---- DATA UNDER STUDY
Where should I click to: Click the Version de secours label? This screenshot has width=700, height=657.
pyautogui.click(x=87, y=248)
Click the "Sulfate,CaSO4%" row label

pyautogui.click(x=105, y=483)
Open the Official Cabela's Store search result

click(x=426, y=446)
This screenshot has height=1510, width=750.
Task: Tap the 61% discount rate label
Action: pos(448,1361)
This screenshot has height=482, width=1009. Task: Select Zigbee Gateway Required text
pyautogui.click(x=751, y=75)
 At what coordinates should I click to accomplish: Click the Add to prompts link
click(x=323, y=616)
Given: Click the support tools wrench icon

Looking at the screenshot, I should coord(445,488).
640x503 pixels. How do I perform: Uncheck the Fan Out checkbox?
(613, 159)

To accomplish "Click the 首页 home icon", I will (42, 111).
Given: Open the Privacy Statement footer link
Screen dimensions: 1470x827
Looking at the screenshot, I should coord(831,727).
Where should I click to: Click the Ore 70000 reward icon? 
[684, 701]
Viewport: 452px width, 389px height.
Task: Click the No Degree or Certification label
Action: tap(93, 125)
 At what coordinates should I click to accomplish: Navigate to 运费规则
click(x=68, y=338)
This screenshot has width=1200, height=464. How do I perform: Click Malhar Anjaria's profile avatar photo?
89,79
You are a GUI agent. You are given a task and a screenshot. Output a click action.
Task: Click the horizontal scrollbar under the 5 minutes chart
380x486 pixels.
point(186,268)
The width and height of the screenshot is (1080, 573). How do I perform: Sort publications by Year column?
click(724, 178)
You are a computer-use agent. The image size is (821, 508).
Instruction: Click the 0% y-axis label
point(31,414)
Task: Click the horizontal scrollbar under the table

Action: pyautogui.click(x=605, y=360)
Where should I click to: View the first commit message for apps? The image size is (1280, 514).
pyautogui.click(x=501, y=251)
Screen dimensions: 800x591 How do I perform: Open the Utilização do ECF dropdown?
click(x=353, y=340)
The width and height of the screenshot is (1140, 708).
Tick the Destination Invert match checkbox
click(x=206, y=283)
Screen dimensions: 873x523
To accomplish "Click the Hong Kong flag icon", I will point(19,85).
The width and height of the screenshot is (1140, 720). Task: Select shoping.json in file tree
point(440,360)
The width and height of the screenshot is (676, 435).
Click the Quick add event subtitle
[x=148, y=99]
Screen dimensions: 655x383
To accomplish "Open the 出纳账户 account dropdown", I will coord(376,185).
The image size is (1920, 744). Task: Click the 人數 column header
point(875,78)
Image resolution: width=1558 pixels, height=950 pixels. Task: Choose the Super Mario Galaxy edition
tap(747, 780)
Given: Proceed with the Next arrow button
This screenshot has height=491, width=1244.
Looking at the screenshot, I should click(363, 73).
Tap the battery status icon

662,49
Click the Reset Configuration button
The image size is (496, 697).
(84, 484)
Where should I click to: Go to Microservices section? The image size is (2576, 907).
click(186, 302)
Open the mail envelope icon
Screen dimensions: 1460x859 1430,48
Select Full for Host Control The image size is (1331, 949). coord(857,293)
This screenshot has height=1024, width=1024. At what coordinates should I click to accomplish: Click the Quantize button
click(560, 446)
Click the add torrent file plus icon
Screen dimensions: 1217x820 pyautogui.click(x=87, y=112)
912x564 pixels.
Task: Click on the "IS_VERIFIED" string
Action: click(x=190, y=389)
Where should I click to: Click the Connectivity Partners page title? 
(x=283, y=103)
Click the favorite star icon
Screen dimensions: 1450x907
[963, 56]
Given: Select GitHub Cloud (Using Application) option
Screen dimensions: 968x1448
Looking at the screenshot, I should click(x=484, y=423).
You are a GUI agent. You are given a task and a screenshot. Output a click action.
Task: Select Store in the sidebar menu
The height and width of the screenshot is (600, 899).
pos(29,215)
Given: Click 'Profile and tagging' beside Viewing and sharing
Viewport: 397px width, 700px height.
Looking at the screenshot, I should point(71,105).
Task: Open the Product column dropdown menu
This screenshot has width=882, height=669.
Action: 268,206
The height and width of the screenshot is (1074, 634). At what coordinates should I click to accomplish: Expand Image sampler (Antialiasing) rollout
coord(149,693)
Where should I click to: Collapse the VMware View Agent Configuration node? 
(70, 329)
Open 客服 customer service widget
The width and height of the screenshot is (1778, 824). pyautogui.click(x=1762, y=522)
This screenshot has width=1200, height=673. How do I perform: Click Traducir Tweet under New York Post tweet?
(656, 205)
--------
_TASK GOAL:_ All lines from the one containing "Given: Click 'Profile" to the end of the records, both ends included, should be printed exactly and on their own.

_SOLUTION FOR THIS EXERCISE:_
Given: Click 'Profile and tagging' beside Viewing and sharing
Viewport: 397px width, 700px height.
Looking at the screenshot, I should point(71,105).
Task: Open the Product column dropdown menu
This screenshot has width=882, height=669.
Action: 268,206
The height and width of the screenshot is (1074, 634). At what coordinates should I click to accomplish: Expand Image sampler (Antialiasing) rollout
coord(149,693)
Where should I click to: Collapse the VMware View Agent Configuration node? 
(70, 329)
Open 客服 customer service widget
The width and height of the screenshot is (1778, 824). pyautogui.click(x=1762, y=522)
This screenshot has width=1200, height=673. How do I perform: Click Traducir Tweet under New York Post tweet?
(656, 205)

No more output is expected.